Plus révélateur que ces débats nous semble le nouveau tournant pris par le programme politique du groupe LR en matière d’immigration, dont aucun amendement n’a été retenu par l’Assemblée. Guillaume Larrivé, le porte-parole le plus actif des LR, a esquissé une critique voilée de l’ère Sarkozy à laquelle il avait été personnellement associé (une ère qui a duré 9 ans, si l’on additionne le ministère de l’Intérieur et le quinquennat) : elle a finalement laissé en place les contraintes imposées par les conventions internationales et les cours européennes. Elle est restée « cadenassée par le juridisme » ; il est temps de faire sauter le verrou. Mais comment s’y prendre ? En ressuscitant, par exemple, la vieille idée des quotas. Les députés LR se sont maintes fois référés à l’exemple démocratique du Canada (il se trouve qu’ils ont reçu Justin Trudeau dans l’hémicycle avant d’entamer leurs travaux) pour légitimer leur volonté d’instaurer des « quotas », des « plafonds » ou des « contingents de migrants, à définir par motifs et par pays d’origine. Un député LR du Var, Jean-Louis Masson est allé jusqu’à proposer de fixer annuellement « le nombre de personnes susceptibles d’être accueillies au titre du droit d’asile », réduisant ainsi ce dernier à un outil de régulation des flux migratoires. En réponse aux députés LR, qui parlaient d’instaurer des quotas sur l’ensemble des flux, au-delà de l’asile, la rapporteure de la loi, Élise Fajgeles, a rappelé que cette idée, déjà caressée par Nicolas Sarkozy en 2007, avait été jugée inconstitutionnelle par le rapport Mazeaud de juillet 2008. À quoi les députés LR ont répliqué qu’il fallait passer outre, vu l’ampleur de la crise migratoire.

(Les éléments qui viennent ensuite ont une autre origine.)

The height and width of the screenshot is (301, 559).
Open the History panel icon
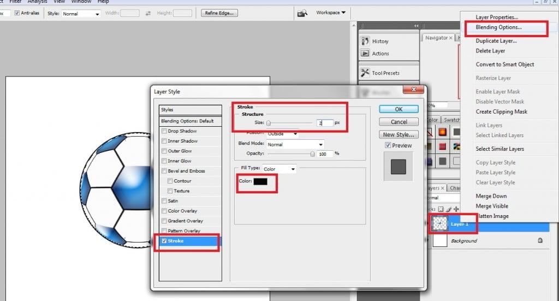tap(365, 42)
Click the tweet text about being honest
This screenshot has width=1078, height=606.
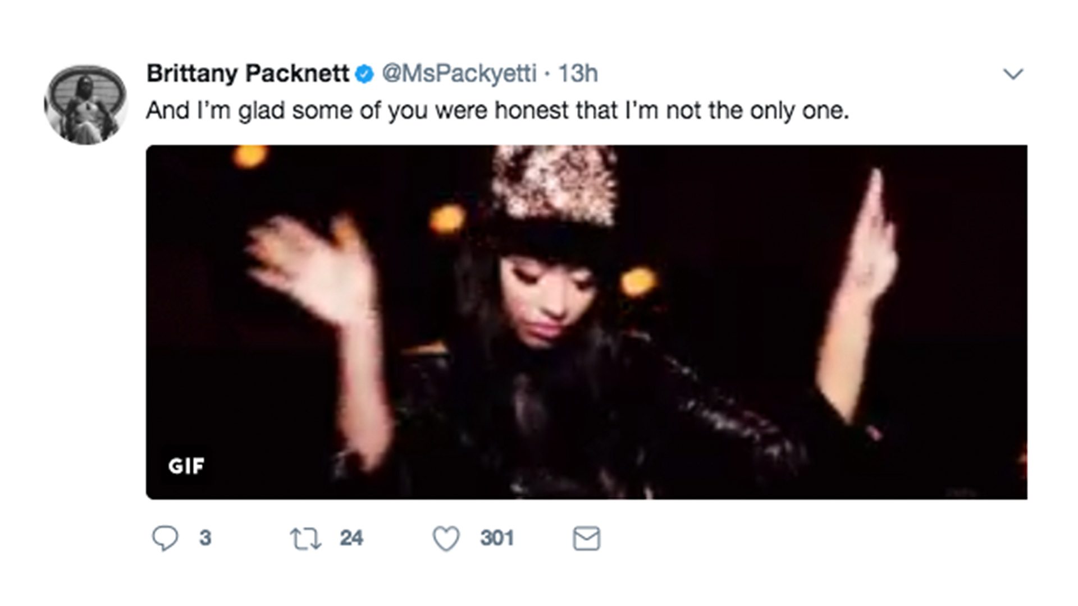point(497,111)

Les quotas annuels concernent uniquement au Canada la migration de travail, et aucunement la migration familiale ou la migration de refuge.

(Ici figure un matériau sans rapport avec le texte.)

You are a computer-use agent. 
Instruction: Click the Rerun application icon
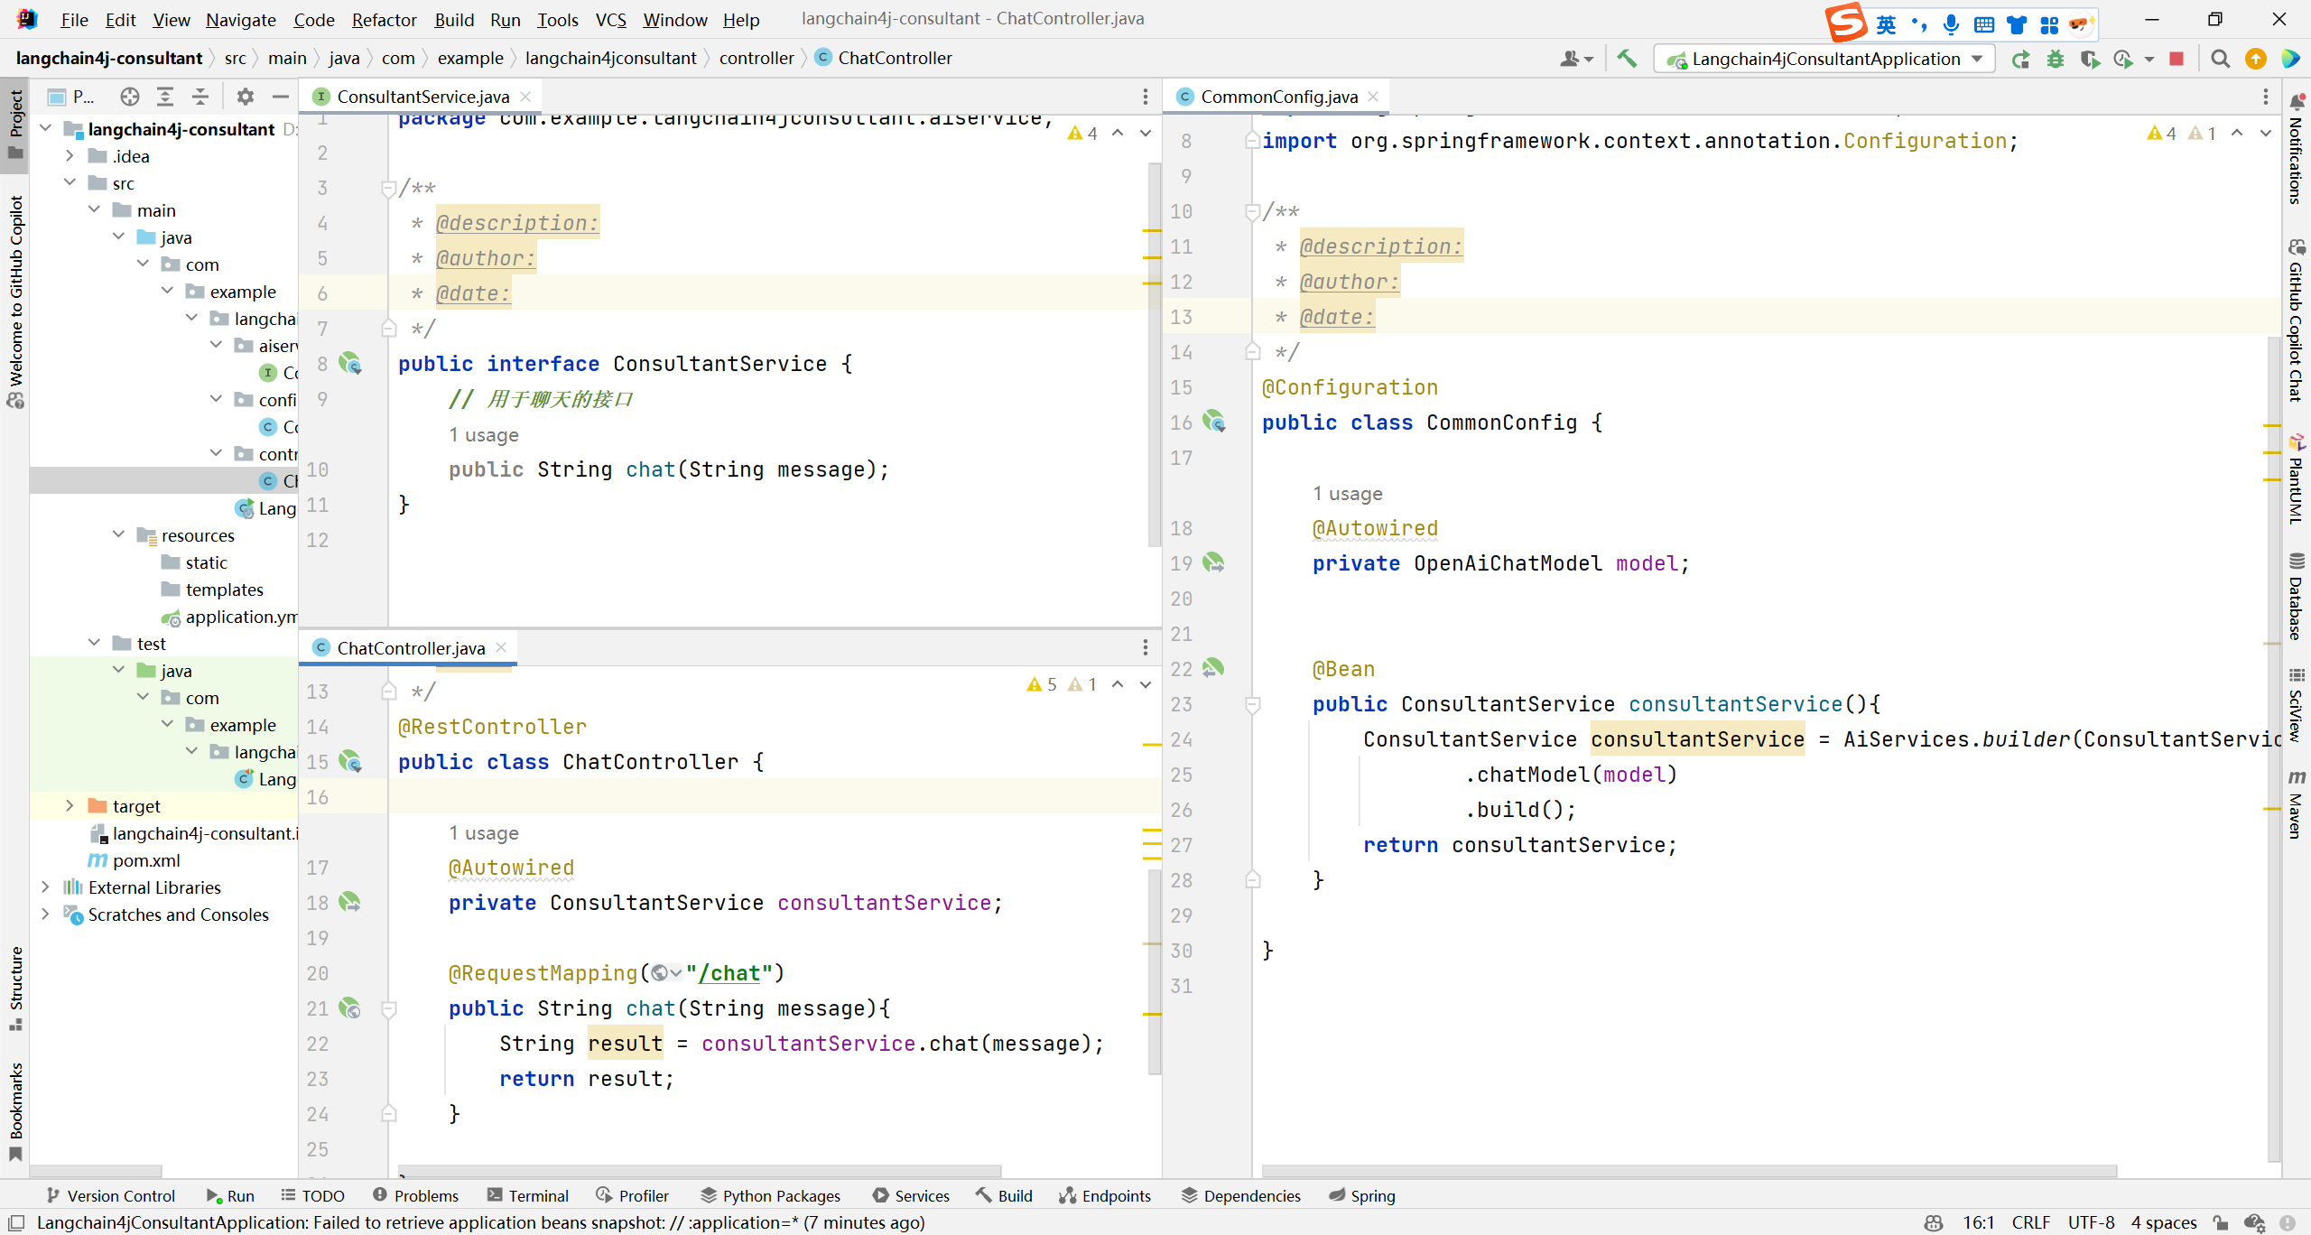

Personne ne s’est levé pour réfuter sérieusement la référence canadienne, le ministre de l’Intérieur se contentant de rappeler que le Canada n’occupait pas la même position géographique que la France. En réalité, la méprise est totale : les quotas annuels votés par le Parlement canadien concernent uniquement la migration de travail et aucunement la migration familiale ou la migration de refuge : il est impensable, pour le législateur canadien, d’imposer des quotas aux entrées de migrants régies par les droits de l’homme. De plus, les quotas canadiens se situent à un niveau bien plus élevé, en proportion, que la migration de travail acceptée en France : environ cinq fois plus à population égale ! La référence canadienne est donc fallacieuse, elle méconnaît le fait que le Canada pratique une politique sélective de la migration de travail en organisant, certes, une sorte de concours sur capital humain qui privilégie les études supérieures, l’expérience professionnelle et la maîtrise de la langue, mais sans barguigner pour autant sur la quantité. Particulièrement élevés, les « plafonds » fixés par le Parlement canadien servent davantage à lisser le nombre de places mises au concours qu’à le réduire. On est très loin de la logique prônée par les députés LR.

Guillaume Larrivé a esquissé enfin une autre voie : s’appuyer sur les articles de la Convention européenne des droits de l’homme qui prévoient d’éventuelles dérogations au nom du « bien-être économique » du pays. Mais il suffit de consulter la jurisprudence disponible à ce jour pour s’apercevoir qu’une dérogation doit rester une dérogation et se justifier par des raisons dûment proportionnées ; elle ne peut en aucun cas saper le principe général. Derrière l’aplomb de ces affirmations se cache un certain désarroi et, surtout, l’incapacité à comprendre que les droits de l’homme, loin d’être une contrainte imposée de l’extérieur à notre souveraineté, font partie prenante de notre héritage juridique.